Training Flux LoRA on Fal.ai
Fal.ai provides a simple interface for training Flux LoRA models at https://fal.ai/models/fal-ai/flux-lora-general-training. The process is:
- Upload 12-15 images of yourself
- Set training steps to 1,000 and specify a trigger word
- Start training (takes 25-30 minutes, costs ~$5)
- When complete, copy the URL of the generated
.safetensors
file
To generate images with your trained LoRA:
- Go to https://fal.ai/models/fal-ai/flux-general
- Paste the
.safetensors
URL in the "LoRAs -> Path" box - Use your trigger word in the prompt
Each image generation costs $0.075. You'll need a Fal.ai account with credits.
Training Flux LoRA on Replicate
The Replicate by Luca Taco provides a simple interface for training Flux LoRA at https://replicate.com/lucataco/ai-toolkit/train. Here are the steps:
- Gather 12-20 high-quality photos of your face
- Rename them as "a photo of {your name} 1.jpg", "a photo of {your name} 2.jpg", etc.
- Zip the photos into a single file
- Create an account on Replicate.com
- Go to the "Luca Taco AI Toolkit" model page
- Under "Train", create a new model and give it a name
- Upload your zip file of photos
- Set training steps to 1000
- Obtain a Hugging Face token and paste it in
- Click "Create Training" (takes ~25 minutes, costs ~$2.10)
Once training completes, use the "Flux Dev LoRA" model on Replicate to generate images:
- Go to https://replicate.com/lucataco/flux-dev-lora
- Provide a prompt like "{your name} as a wizard"
- Set the LoRA scale to 1
The creator of the Replicate has provided a one-time $10 coupon code to cover initial training and generation costs.
Tips and Tricks for Optimal Results
Through experimentation, the following tips have been found to improve Flux LoRA training results:
-
Avoid mixing data types: Combining realistic photos with cartoon/anime style training images tends to produce plastic-looking, uncanny results.

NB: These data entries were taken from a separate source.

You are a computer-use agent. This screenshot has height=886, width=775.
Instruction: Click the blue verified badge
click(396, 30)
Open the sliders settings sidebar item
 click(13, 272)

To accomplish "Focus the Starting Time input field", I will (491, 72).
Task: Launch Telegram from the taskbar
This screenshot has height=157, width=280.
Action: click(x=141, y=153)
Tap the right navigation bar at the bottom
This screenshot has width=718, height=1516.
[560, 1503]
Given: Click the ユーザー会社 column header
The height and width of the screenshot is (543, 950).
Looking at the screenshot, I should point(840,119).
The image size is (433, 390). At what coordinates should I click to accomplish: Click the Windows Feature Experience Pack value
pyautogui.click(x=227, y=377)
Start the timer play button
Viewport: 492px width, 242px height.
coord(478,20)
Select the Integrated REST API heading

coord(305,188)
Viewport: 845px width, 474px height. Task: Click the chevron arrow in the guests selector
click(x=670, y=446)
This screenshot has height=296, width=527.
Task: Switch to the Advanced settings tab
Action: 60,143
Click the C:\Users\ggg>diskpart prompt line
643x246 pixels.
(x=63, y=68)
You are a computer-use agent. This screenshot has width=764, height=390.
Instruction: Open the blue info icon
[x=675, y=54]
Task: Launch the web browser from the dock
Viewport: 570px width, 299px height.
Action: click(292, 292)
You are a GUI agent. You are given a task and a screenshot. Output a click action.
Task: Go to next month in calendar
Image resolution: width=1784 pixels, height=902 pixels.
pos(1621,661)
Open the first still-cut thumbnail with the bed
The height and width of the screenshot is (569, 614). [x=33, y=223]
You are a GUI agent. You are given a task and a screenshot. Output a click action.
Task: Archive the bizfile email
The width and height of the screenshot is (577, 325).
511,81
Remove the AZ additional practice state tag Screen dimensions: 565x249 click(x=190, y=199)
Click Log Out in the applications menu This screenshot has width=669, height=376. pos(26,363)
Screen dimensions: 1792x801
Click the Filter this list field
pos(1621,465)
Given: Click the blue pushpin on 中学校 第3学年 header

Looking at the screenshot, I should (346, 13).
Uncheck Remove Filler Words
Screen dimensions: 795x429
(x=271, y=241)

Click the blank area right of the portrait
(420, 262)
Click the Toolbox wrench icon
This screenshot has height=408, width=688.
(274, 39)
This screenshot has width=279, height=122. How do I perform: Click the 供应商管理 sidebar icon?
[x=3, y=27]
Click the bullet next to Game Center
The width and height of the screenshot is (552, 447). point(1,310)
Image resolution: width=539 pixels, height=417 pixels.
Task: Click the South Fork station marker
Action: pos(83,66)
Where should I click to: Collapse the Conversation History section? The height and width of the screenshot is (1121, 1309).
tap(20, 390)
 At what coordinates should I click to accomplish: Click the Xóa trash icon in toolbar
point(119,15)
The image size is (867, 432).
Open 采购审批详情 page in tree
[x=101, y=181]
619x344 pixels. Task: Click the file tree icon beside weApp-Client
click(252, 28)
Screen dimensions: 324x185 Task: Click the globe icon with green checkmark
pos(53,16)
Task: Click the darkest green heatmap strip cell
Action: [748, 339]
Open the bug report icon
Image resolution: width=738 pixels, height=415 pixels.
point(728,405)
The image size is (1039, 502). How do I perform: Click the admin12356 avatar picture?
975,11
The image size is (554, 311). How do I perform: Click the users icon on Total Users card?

Stick to one consistent image style in your dataset.
-
Use natural language captions: Comma-separated tags (like those used on Danbooru) are less effective than full, narrative-style captions written in natural language. Describe the images as you would explain them to another person.
-
Keep datasets small: Surprisingly, smaller datasets of 20-30 images provide more flexible prompting compared to larger sets. Adding just 15 more images drastically reduced the prompting flexibility in one test.
-
Aim for 20 images at 1000 steps: Excellent likeness capture has been achieved using the Kohya trainer with a dataset of 20 well-chosen images trained for 1000 steps and 1 epoch. This seems to be a sweet spot.
-
Train at 512x512 resolution: While higher resolutions like 1024x1024 are often used, training at 512x512 produces great results in much less time and at lower cost. The model is able to handle different resolutions regardless.
-
Put trigger/name first in prompt: When generating images, place your trigger word or name token at the very start of the prompt for best results.
-
Use AI prompt generators: Tools like Claude can help optimize your prompts to get more aesthetic, creative results from your model.
-
Animate with Runway Gen-3: For the ultimate output, consider animating the generated images using Runway's Gen-3 model to bring them to life.
With just a dozen photos and 30 minutes of setup using any of these three methods, you can harness the power of Flux to realistically insert yourself into any imagined scenario. By following the tips above, you can achieve impressive results rivaling the best AI image generation available today. The LoRA technique opens up a world of creative possibilities for generating high-fidelity, personalized AI images.